- [Work order]: Report every line of the data where the string "computer" appears.

- [Information]:
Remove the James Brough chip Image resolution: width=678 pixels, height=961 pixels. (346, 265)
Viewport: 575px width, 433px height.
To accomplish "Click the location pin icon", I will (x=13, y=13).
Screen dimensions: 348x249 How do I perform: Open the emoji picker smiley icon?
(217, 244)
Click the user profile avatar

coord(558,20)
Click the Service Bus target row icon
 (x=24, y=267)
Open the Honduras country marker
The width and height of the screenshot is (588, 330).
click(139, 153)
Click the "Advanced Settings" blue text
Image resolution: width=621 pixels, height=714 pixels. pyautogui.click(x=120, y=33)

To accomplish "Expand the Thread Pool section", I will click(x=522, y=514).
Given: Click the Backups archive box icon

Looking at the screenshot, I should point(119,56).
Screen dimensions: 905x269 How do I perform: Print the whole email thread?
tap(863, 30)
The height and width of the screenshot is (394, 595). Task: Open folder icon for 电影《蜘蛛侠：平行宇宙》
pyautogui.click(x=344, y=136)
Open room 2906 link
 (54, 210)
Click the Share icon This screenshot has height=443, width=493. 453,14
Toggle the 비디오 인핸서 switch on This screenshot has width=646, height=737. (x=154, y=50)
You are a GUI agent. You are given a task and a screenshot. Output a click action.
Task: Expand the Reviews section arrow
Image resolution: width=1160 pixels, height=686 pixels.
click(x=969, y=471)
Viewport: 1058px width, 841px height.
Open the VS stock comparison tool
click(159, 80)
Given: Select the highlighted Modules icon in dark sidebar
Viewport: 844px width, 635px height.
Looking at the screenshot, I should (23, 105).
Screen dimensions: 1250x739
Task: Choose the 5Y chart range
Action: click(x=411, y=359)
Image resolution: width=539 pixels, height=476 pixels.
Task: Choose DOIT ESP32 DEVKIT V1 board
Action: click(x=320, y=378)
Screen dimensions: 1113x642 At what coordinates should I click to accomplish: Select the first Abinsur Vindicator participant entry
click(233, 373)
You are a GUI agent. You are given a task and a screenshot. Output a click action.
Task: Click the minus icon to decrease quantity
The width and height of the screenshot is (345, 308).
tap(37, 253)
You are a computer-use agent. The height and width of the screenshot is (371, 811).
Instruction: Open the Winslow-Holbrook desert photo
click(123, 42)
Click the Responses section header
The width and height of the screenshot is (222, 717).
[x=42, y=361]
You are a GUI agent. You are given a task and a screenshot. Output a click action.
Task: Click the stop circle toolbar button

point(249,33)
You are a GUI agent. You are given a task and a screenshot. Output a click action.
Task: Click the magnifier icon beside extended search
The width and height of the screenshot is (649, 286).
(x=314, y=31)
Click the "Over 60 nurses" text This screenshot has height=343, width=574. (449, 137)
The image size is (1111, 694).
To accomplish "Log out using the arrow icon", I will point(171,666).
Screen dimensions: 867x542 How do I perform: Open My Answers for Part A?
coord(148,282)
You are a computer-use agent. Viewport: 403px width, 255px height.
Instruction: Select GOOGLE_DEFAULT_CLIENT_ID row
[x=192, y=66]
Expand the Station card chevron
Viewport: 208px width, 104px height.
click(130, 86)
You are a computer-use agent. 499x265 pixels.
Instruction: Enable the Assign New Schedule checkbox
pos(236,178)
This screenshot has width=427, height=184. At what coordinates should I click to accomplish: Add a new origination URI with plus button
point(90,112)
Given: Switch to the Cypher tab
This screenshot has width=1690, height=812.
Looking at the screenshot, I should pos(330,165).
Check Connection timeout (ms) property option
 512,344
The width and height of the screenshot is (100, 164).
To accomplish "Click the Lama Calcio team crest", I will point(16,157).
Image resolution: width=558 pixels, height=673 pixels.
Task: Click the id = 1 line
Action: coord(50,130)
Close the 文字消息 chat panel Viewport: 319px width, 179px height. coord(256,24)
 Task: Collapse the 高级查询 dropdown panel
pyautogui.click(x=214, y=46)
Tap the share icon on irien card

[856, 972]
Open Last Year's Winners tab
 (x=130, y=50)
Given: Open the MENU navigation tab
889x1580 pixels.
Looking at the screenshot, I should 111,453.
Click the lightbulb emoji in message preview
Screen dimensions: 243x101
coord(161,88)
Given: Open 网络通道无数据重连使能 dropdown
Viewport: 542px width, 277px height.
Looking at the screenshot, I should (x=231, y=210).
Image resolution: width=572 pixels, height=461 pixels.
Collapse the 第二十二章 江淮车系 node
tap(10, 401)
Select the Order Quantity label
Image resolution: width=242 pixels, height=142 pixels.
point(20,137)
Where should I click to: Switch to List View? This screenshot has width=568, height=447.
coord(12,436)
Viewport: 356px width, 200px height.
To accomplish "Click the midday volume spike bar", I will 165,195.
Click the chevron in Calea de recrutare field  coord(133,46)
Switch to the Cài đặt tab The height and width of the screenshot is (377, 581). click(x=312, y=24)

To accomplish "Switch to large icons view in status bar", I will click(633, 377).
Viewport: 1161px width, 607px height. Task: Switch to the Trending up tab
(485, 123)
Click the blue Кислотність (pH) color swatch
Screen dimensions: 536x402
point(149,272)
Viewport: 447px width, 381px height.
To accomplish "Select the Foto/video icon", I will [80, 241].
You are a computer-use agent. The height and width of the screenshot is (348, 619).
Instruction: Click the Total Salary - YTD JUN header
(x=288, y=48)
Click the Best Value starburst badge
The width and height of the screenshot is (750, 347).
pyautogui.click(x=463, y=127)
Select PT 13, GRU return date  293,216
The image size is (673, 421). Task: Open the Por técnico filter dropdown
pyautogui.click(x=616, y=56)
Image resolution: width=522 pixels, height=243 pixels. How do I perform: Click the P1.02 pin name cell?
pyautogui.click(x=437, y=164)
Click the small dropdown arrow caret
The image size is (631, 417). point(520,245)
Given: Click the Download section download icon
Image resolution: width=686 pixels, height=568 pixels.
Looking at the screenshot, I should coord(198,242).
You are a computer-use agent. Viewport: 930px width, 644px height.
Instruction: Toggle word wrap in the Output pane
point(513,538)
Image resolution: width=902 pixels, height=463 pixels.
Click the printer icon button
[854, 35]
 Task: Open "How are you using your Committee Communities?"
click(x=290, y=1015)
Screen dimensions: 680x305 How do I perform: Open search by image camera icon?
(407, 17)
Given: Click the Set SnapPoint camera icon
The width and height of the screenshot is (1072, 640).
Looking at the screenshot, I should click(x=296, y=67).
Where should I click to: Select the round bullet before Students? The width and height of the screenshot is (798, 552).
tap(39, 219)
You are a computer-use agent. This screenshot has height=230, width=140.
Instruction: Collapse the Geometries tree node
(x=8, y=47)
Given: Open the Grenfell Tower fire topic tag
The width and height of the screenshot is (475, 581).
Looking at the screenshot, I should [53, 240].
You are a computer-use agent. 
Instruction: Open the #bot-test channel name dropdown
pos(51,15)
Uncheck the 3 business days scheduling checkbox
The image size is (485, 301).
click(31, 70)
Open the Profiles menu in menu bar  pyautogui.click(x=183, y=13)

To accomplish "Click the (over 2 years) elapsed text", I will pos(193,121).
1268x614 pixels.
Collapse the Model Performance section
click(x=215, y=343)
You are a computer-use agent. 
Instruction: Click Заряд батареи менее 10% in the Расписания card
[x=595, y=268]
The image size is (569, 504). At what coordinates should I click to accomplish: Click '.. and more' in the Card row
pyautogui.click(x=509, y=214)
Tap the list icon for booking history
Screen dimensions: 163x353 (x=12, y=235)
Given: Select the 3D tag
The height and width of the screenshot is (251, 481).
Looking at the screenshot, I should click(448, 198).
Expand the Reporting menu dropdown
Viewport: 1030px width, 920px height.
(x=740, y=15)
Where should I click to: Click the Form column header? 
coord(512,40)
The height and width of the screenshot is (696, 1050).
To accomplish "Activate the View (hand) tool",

- [Solution]:
You are a computer-use agent. The height and width of the screenshot is (371, 811).
You are a computer-use agent. Viewport: 403px width, 255px height.
You are a computer-use agent. 499x265 pixels.
You are a computer-use agent. The height and width of the screenshot is (348, 619).
You are a computer-use agent. Viewport: 930px width, 644px height.
You are a computer-use agent. This screenshot has height=230, width=140.
You are a computer-use agent. 
You are a computer-use agent. 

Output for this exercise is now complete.